* GIVEN EXERCISE
Please reproduce the records word for word, from their first line through the line containing "About me (102, 17)", including both of those lines.

Source records:

-.-.-

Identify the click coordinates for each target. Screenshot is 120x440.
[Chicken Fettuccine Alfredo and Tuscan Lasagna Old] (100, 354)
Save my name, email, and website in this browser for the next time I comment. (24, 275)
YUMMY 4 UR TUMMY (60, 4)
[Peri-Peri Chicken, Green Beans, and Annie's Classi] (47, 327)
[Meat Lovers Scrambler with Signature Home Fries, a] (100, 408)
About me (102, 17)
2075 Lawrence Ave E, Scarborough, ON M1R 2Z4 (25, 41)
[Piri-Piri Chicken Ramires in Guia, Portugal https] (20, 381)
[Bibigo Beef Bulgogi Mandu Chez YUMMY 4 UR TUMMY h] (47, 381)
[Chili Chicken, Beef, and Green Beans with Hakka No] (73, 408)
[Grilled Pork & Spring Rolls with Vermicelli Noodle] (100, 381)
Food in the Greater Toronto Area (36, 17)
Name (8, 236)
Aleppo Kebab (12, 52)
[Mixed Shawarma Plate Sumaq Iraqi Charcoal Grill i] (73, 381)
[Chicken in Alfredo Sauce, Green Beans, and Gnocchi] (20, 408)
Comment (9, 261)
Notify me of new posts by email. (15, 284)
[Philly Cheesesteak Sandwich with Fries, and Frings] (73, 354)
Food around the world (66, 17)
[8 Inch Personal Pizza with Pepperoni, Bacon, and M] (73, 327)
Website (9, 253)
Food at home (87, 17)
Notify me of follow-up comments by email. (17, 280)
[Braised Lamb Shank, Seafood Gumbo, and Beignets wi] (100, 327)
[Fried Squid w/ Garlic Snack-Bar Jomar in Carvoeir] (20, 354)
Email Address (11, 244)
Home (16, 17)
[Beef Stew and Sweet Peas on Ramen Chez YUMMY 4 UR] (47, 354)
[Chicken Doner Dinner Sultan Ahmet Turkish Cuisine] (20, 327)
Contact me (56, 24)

-.-.-

* ANSWER TO THE EXERCISE
Identify the click coordinates for each target. Screenshot is 120x440.
[Chicken Fettuccine Alfredo and Tuscan Lasagna Old] (100, 354)
Save my name, email, and website in this browser for the next time I comment. (24, 275)
YUMMY 4 UR TUMMY (60, 4)
[Peri-Peri Chicken, Green Beans, and Annie's Classi] (47, 327)
[Meat Lovers Scrambler with Signature Home Fries, a] (100, 408)
About me (102, 17)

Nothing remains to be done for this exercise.